Contacted by local Realtor. He and a property owner would like an appraisal of a property that they have been trying to sell for just short of a year.

They are going to split the appraisal fee and each wants a copy of the appraisal report.

Issues:
The realtor wants the report for the intended use (I presume) of having someone else take a beating if the property still doesn't sell (LOL).

The property owner wants an opinion of value to re-market the home at a price that will attract a buyer.

Q1: Are these different intended uses? If not, fine. I can identify both of the parties as clients and intended users. If they are different intended uses, are the uses so different that it will affect development and reporting? Should I avoid identifying both parties as clients/intended users?

Q2: The market is slow but a year of exposure is not atypical for high dollar oceanfront property. So as of this date it is at about the high range of DOM for a property of it's class but not excessively so.

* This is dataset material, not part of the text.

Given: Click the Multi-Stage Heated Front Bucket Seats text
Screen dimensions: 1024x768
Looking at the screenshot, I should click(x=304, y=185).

What definition of of market value should I use if the clients want an opinion of value for the quickest sale as opposed to the possibility of another year on the market (They have had it listed a $1.5mm but reducing it by 10% might lead to immediate offers... who knows?).

Q3: What sort of questions should I ask them to extract enough information to set the proper scope of work? I worry that if I give them an egghead dissertation on all the issues they may get confused and nervous.

This is hard to explain on the ineternet so it may take a couple of replies/clarifications.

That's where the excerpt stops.